Exploring Legume-Rhizobia Symbiotic Models for Waterlogging Tolerance

Abstract

Unexpected and increasingly frequent extreme precipitation events result in soil flooding or waterlogging. Legumes have the capacity to establish a symbiotic relationship with endosymbiotic atmospheric dinitrogen-fixing rhizobia, thus contributing to natural nitrogen soil enrichment and reducing the need for chemical fertilization. The impact of waterlogging on nitrogen fixation and legume productivity needs to be considered for crop improvement. This review focuses on the legumes-rhizobia symbiotic models. We aim to summarize the mechanisms underlying symbiosis establishment, nodule development and functioning under waterlogging. The mechanisms of oxygen sensing of the host plant and symbiotic partner are considered in view of recent scientific advances.

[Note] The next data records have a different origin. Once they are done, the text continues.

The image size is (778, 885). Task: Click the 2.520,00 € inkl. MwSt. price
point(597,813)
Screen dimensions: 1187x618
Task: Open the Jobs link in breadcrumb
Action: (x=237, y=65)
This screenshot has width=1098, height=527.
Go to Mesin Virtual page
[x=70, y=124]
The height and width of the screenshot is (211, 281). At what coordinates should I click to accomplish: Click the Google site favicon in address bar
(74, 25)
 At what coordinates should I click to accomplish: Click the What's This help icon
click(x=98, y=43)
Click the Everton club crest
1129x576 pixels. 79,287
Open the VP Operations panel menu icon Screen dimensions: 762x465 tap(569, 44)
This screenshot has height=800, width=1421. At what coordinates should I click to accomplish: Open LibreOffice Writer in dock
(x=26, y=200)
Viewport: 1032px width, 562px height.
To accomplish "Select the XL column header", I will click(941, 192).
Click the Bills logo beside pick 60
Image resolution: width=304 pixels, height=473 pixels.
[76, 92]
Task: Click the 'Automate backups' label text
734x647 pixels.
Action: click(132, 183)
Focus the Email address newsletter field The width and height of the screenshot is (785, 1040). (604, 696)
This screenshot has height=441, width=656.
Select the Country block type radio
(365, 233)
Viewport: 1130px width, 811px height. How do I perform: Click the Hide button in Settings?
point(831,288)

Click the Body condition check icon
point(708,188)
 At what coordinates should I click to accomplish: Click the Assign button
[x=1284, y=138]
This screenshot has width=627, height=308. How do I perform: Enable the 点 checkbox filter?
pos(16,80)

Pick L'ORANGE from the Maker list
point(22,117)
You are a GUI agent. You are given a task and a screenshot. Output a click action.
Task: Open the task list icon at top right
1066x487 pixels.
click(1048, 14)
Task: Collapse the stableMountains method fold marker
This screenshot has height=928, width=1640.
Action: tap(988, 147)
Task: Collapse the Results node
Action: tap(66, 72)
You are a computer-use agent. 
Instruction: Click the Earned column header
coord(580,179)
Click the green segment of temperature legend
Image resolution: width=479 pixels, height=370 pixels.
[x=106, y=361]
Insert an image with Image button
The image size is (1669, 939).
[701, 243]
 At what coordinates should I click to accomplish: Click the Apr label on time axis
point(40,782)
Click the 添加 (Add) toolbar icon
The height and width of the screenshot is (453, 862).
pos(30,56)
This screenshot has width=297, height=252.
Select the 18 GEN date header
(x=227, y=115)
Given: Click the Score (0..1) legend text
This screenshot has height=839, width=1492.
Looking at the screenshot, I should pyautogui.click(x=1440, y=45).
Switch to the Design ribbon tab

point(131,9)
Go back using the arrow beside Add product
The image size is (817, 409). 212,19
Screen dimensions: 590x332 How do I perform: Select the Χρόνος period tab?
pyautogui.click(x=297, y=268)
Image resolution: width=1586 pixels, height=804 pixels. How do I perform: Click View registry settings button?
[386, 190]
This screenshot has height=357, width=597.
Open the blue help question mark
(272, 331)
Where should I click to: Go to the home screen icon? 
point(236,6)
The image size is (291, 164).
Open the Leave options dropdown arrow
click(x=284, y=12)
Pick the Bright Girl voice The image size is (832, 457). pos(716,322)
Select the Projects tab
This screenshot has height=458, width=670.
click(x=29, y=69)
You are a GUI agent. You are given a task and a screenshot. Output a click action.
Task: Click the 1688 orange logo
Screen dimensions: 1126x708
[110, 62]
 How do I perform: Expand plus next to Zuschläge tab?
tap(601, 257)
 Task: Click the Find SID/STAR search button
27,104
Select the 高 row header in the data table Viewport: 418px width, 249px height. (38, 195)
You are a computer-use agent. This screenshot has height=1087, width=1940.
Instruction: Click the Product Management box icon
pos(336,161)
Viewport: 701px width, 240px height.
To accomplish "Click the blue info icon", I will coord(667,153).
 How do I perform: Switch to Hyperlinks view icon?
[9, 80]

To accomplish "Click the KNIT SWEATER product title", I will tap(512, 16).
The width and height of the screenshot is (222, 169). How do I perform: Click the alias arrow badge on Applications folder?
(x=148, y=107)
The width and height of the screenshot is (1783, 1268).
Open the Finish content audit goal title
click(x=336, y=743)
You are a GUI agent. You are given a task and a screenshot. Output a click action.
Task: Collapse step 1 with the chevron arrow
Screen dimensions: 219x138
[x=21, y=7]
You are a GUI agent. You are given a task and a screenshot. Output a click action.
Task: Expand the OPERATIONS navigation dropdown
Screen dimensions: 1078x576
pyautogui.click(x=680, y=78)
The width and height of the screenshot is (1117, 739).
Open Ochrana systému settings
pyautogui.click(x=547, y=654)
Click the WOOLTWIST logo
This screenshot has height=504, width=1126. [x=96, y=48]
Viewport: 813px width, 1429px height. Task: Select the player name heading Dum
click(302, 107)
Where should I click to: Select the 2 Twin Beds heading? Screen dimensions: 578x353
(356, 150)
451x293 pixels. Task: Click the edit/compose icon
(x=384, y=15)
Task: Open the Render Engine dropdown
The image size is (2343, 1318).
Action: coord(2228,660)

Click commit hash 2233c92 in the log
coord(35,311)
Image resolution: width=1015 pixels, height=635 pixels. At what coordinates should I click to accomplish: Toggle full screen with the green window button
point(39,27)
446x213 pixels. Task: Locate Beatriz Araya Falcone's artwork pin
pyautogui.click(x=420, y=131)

Keywords: hypoxia; legumes; nitric oxide; oxygen sensing; symbiosis; waterlogging.

FIGURE 1

The main O₂-sensing pathways described in plants (identified in Arabidopsis and hypothesized to be present in M. truncatula) and S. meliloti N₂-fixing bacteria. (A) In Arabidopsis, the Cys branch of the N-end rule pathway for protein degradation allows the O₂-dependent regulation of gene expression (Licausi et al., 2013). ERF-VIIs are a class of transcription factors characterized by a conserved N-termini (N-degron) in which Cys₂ determines the protein’s fate in response to O₂ level inside the cell. In aerobic conditions (left), ERF-VIIs are unable to activate the transcription of anaerobic genes. In these conditions, Met Aminopeptidase (MetAP) removes the N-terminal Met, and PCOs oxidize the resulting exposed Cys (C^∗) (Weits et al., 2014; White et al., 2017). After arginylation by Arginyl Transferases (ATE1-2), an Ubiquitin Ligase (PRT6) identifies the proteins as a degradation substrate for the 26S proteasome. Under O₂ deficient conditions (right), the efficiency of ERF-VIIs oxidation is dampened, allowing the stabilization and translocation into the nucleus to finally induce a set of anaerobic genes (Kosmacz et al., 2015), with Arabidopsis RAP2.2 and RAP2.12 playing a major role in comparison to the other ERF-VIIs (Bui et al., 2015). This also happens through fine regulation controlled by the Hypoxia Response Attenuator (HRA1), which antagonizes RAP2.12 through a feedback mechanism that enables a flexible response to different levels of O₂ availability (Giuntoli et al., 2014, 2017). The cis-regulatory element Hypoxia Responsive Promoter Element (HRPE) has been identified as being enriched in some hypoxia-responsive genes (Gasch et al., 2016). (B) FixL-FixJ two-component regulatory system in S. meliloti symbiotic bacteria regulates the expression of nif and fix gene clusters in an O₂-dependent way. In free-living bacteria (left), FixL is inhibited by the binding of O₂ to the heme moiety inside the PAS domain. By establishing symbiosis with the plant, nodule formation gives rise to a microoxic environment surrounding the microbial cells (right). In turn, FixL is activated by auto-phosphorylation and transfers the phosphoryl group to the FixJ transcriptional activator, thus regulating nif and fix genes expression.